**PROBLEM STATEMENT:**
Write out each line of the material below exactly as given.
Start of EXCERPTED RECORDS
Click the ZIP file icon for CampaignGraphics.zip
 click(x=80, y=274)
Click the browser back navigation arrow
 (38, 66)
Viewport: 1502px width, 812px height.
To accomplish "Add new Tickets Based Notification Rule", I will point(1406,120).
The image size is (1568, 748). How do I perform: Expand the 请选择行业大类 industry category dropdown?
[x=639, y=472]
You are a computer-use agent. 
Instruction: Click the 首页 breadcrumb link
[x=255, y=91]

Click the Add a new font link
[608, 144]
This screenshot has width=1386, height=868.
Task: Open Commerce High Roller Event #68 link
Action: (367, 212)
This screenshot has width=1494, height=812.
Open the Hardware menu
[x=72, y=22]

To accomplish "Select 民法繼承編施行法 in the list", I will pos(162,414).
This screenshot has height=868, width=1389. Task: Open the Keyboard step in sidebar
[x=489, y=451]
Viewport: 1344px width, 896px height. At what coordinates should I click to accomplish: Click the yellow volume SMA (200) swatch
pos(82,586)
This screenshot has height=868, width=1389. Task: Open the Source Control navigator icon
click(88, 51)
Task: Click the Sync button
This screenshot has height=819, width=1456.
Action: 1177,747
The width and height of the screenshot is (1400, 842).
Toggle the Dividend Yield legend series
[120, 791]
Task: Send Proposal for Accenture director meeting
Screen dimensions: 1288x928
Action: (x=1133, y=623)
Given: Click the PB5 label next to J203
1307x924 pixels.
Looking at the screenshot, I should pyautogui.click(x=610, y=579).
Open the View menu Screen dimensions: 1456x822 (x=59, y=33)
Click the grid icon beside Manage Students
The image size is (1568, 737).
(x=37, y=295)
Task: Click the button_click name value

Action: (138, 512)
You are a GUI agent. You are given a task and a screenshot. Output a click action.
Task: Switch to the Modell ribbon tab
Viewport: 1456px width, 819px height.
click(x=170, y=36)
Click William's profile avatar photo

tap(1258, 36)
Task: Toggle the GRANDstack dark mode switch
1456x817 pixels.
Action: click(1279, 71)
End of EXCERPTED RECORDS
**FINISHED TASK:**
Click the ZIP file icon for CampaignGraphics.zip
 click(x=80, y=274)
Click the browser back navigation arrow
 (38, 66)
Viewport: 1502px width, 812px height.
To accomplish "Add new Tickets Based Notification Rule", I will point(1406,120).
The image size is (1568, 748). How do I perform: Expand the 请选择行业大类 industry category dropdown?
[x=639, y=472]
You are a computer-use agent. 
Instruction: Click the 首页 breadcrumb link
[x=255, y=91]

Click the Add a new font link
[608, 144]
This screenshot has width=1386, height=868.
Task: Open Commerce High Roller Event #68 link
Action: (367, 212)
This screenshot has width=1494, height=812.
Open the Hardware menu
[x=72, y=22]

To accomplish "Select 民法繼承編施行法 in the list", I will pos(162,414).
This screenshot has height=868, width=1389. Task: Open the Keyboard step in sidebar
[x=489, y=451]
Viewport: 1344px width, 896px height. At what coordinates should I click to accomplish: Click the yellow volume SMA (200) swatch
pos(82,586)
This screenshot has height=868, width=1389. Task: Open the Source Control navigator icon
click(88, 51)
Task: Click the Sync button
This screenshot has height=819, width=1456.
Action: 1177,747
The width and height of the screenshot is (1400, 842).
Toggle the Dividend Yield legend series
[120, 791]
Task: Send Proposal for Accenture director meeting
Screen dimensions: 1288x928
Action: (x=1133, y=623)
Given: Click the PB5 label next to J203
1307x924 pixels.
Looking at the screenshot, I should pyautogui.click(x=610, y=579).
Open the View menu Screen dimensions: 1456x822 (x=59, y=33)
Click the grid icon beside Manage Students
The image size is (1568, 737).
(x=37, y=295)
Task: Click the button_click name value

Action: (138, 512)
You are a GUI agent. You are given a task and a screenshot. Output a click action.
Task: Switch to the Modell ribbon tab
Viewport: 1456px width, 819px height.
click(x=170, y=36)
Click William's profile avatar photo

tap(1258, 36)
Task: Toggle the GRANDstack dark mode switch
1456x817 pixels.
Action: click(1279, 71)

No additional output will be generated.